Could you output every record below exactly, leaving out the pictures?
-- Data to process follows --
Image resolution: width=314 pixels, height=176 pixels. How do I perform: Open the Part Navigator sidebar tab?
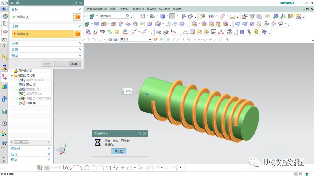pos(4,77)
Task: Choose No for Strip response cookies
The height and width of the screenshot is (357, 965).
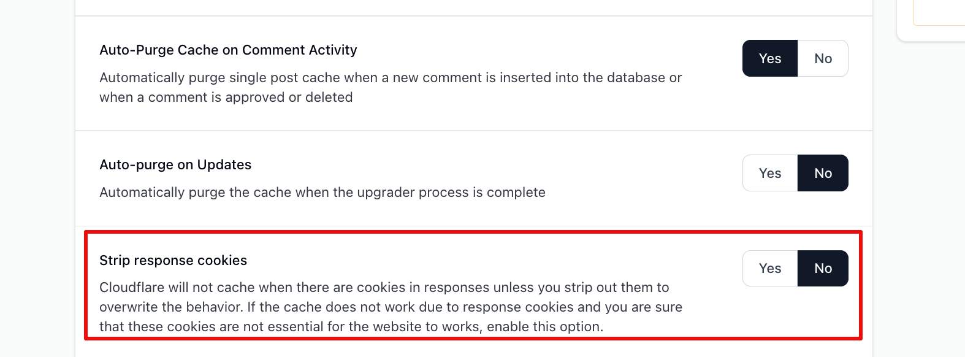Action: (x=823, y=269)
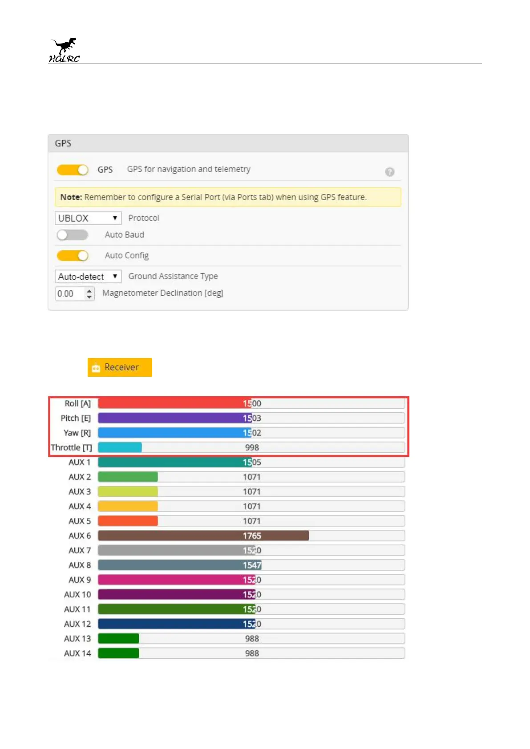Viewport: 530px width, 749px height.
Task: Click the purple Pitch [E] bar
Action: 174,418
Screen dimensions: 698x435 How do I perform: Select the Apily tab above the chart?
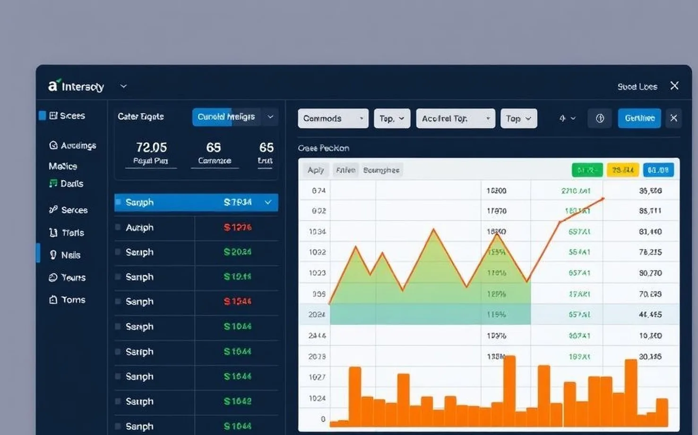click(x=316, y=170)
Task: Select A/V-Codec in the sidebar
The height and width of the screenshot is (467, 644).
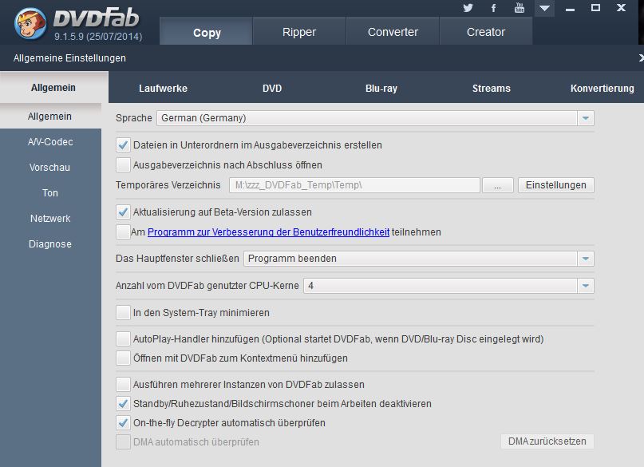Action: point(50,142)
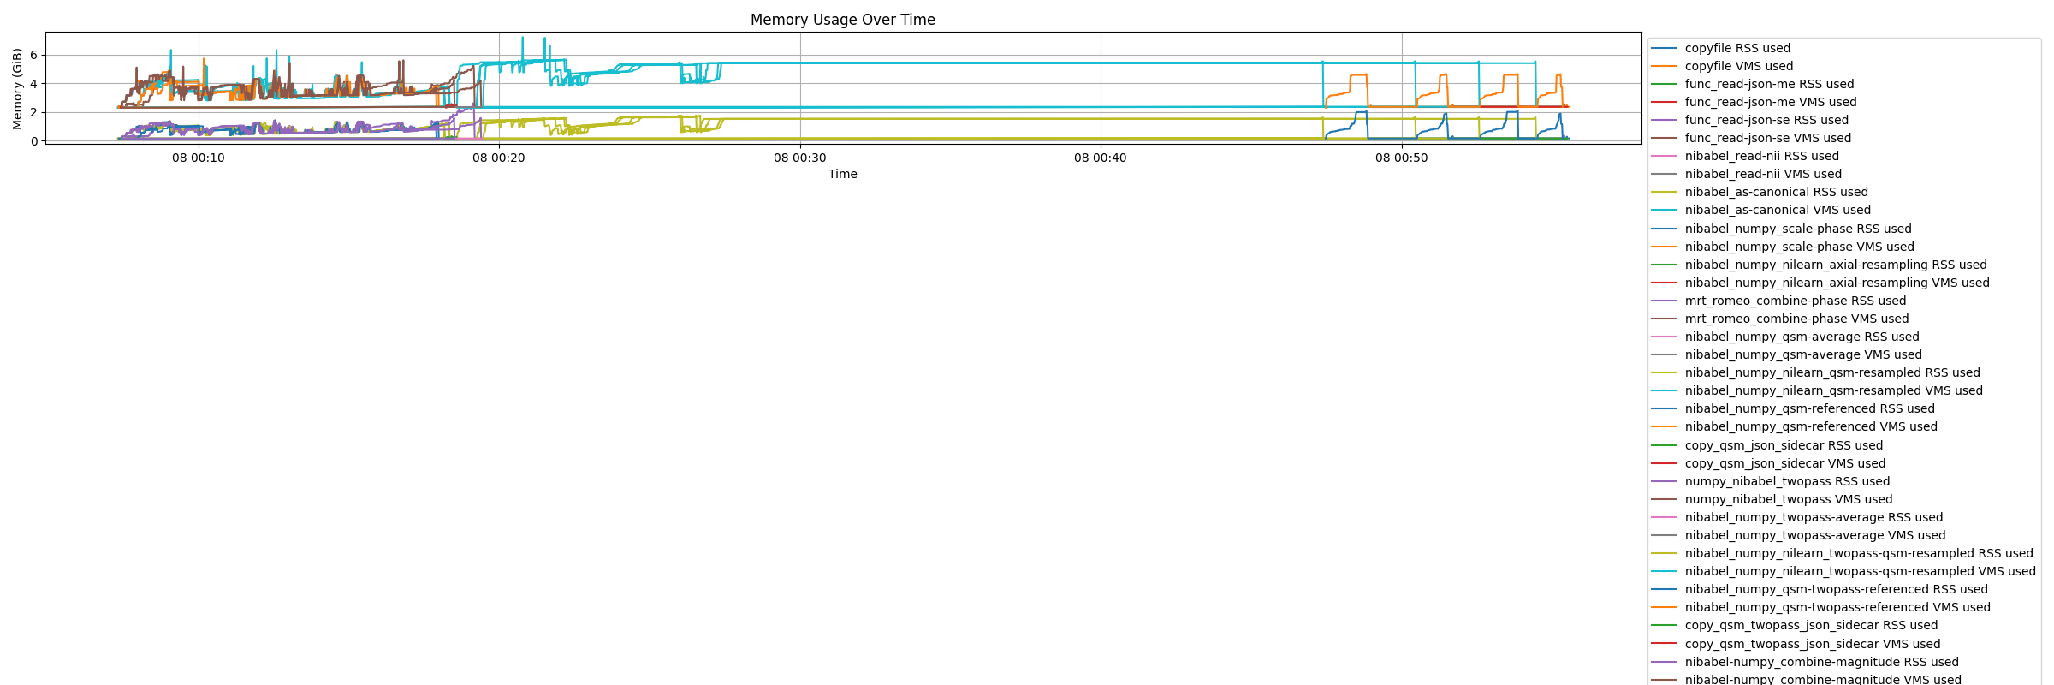Click nibabel_numpy_qsm-twopass-referenced VMS used legend label
The width and height of the screenshot is (2054, 685).
[x=1837, y=608]
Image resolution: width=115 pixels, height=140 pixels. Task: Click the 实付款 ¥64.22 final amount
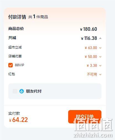click(x=18, y=120)
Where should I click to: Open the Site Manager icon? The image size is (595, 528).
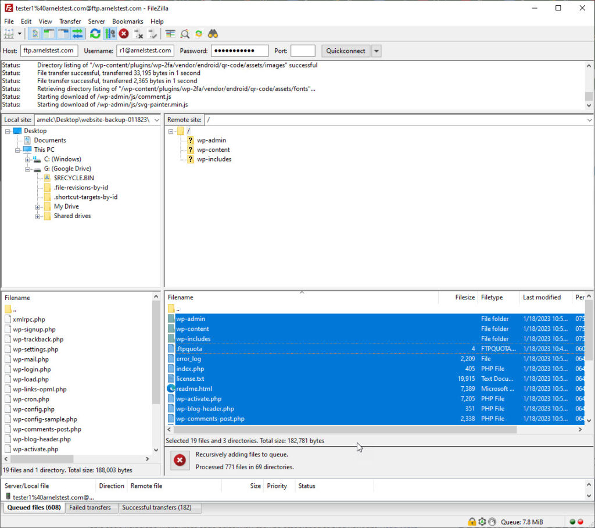click(9, 34)
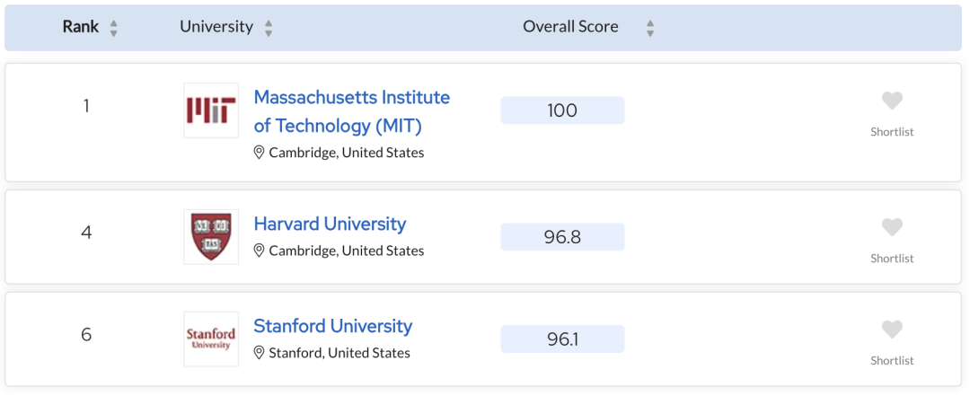This screenshot has height=396, width=970.
Task: Toggle the Harvard shortlist heart
Action: coord(892,227)
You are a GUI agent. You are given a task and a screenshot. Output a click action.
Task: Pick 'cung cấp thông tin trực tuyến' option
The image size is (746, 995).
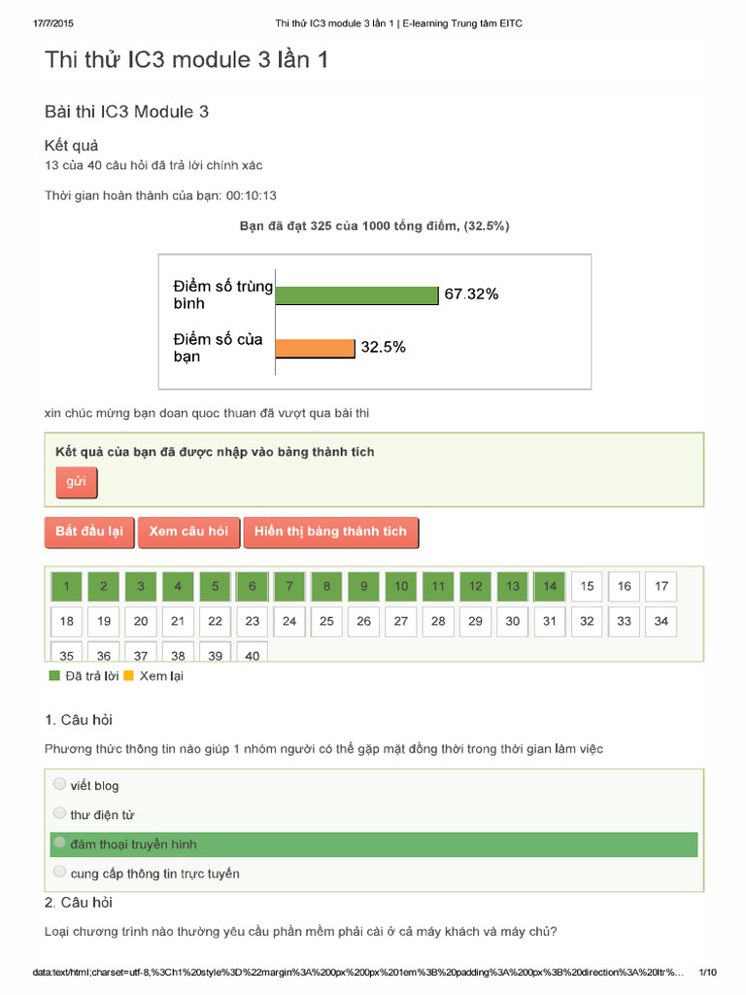(x=59, y=872)
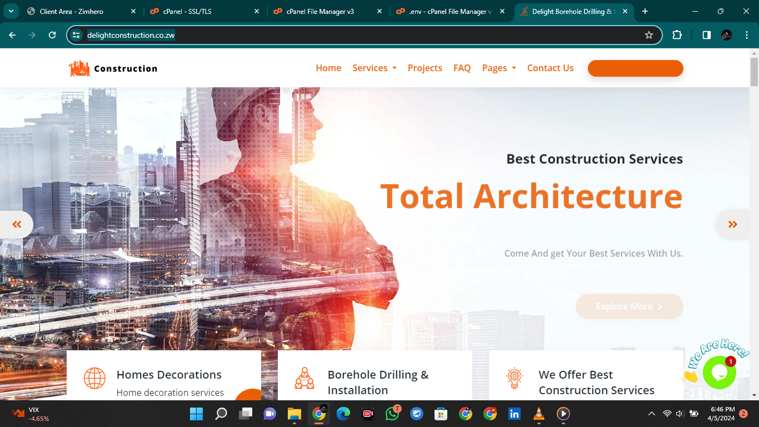
Task: Go to the Projects page link
Action: [425, 68]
-- Data to process concluded --
Answer to the problem
Image resolution: width=314 pixels, height=176 pixels. How do I perform: Open the Part Navigator sidebar tab?
pos(4,77)
Task: Choose No for Strip response cookies
The height and width of the screenshot is (357, 965).
Action: (x=823, y=269)
Viewport: 530px width, 749px height.
Task: Click the purple Pitch [E] bar
Action: 174,418
Screen dimensions: 698x435 How do I perform: Select the Apily tab above the chart?
click(x=316, y=170)
Task: Select A/V-Codec in the sidebar
The height and width of the screenshot is (467, 644).
Action: point(50,142)
Click nibabel_numpy_qsm-twopass-referenced VMS used legend label
The width and height of the screenshot is (2054, 685).
[x=1837, y=608]
Image resolution: width=115 pixels, height=140 pixels. Task: Click the 实付款 ¥64.22 final amount
click(x=18, y=120)
Where should I click to: Open the Site Manager icon? The image size is (595, 528).
click(9, 34)
This screenshot has height=396, width=970.
Task: Toggle the Harvard shortlist heart
Action: coord(892,227)
You are a GUI agent. You are given a task and a screenshot. Output a click action.
Task: Pick 'cung cấp thông tin trực tuyến' option
The image size is (746, 995).
(x=59, y=872)
Task: Go to the Projects page link
Action: [425, 68]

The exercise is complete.